Until recently, it was common practice on schools to conduct corporal punishment on unruly students. Medievalist Dr. Ben Parsons researched the origins of this violent teaching method. He found out that medieval philosophers thought there were many benefits to these methods. For instance, it was believed that pain helped students to remember their wrongdoing. A beating helped students to remind who was the boss, and the fear of a getting another beating moulded them into obedient students.
Alexander of Neckam (1157-1227) nevertheless states that the rod should be withdrawn when things are done as required. In addition, the punishment should be proportional to the offense committed by the student. When their ‘crime was ugly’, the punishment should subsequently be bitter. Vincent of Beauvais (1190-1264) argued that a formal warning should precede the beating and that the punishment should be adjusted to the character of the offender. Moreover, the corporal punishment should happen on a public place with an audience.

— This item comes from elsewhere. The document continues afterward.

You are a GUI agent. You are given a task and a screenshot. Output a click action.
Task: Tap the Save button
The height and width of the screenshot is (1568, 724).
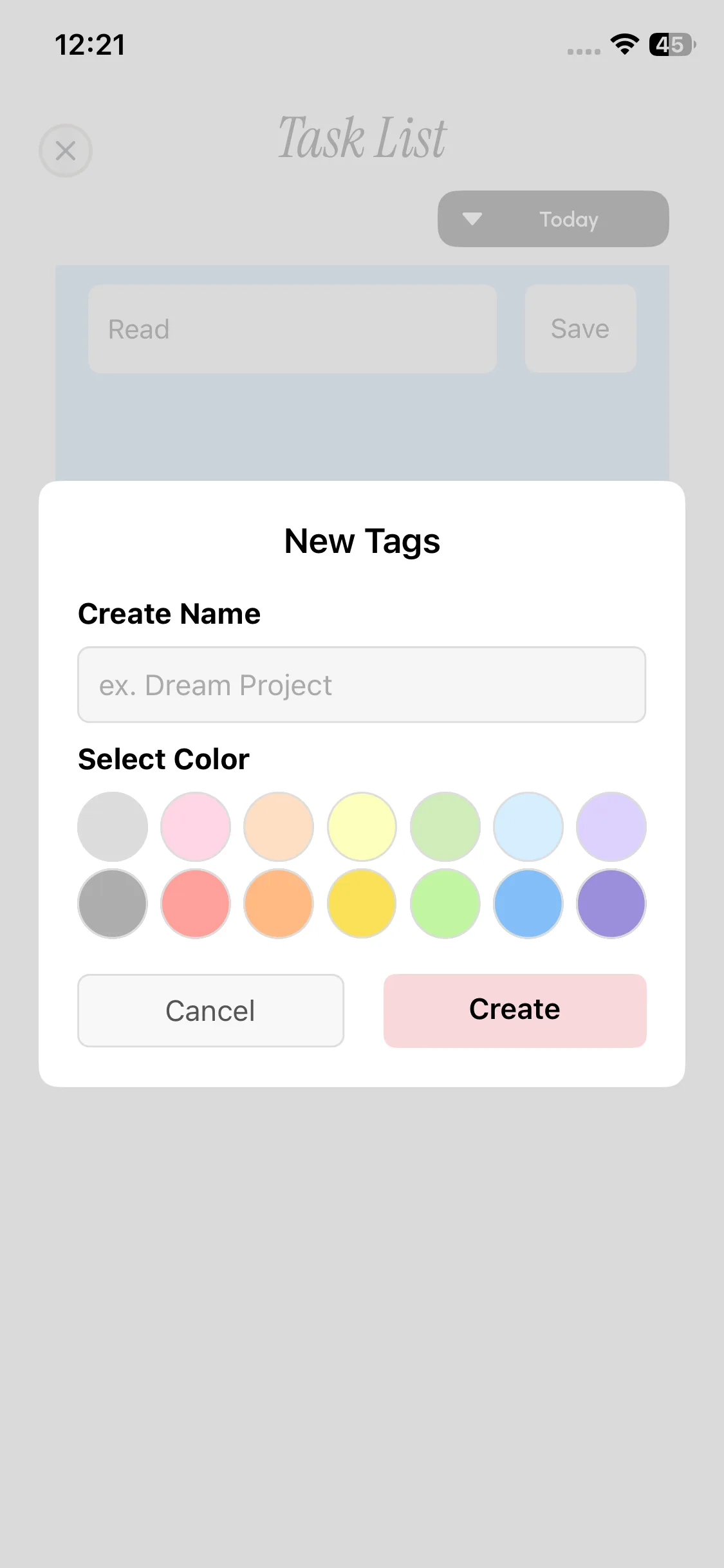pos(580,329)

Dr. Ben Parsons states that the beating of schoolchildren has been an accepted schooling method for centuries. It is now clear how and why corporal punishment was invented in the Middle Ages, but why have we continued to beat children on school as a part of their education stays unclear. Somehow, it was general accepted that instruction was accompanied by violence. This longstanding link between schooling and flogging is attested by a range of artifacts, like whipping tools and rods. An overview of corporal punishments is recorded in The Harrow Punishment Book, a book for schoolmasters from the Edwardian era. Teachers could read here exactly what type of beating they should give their students for their crimes.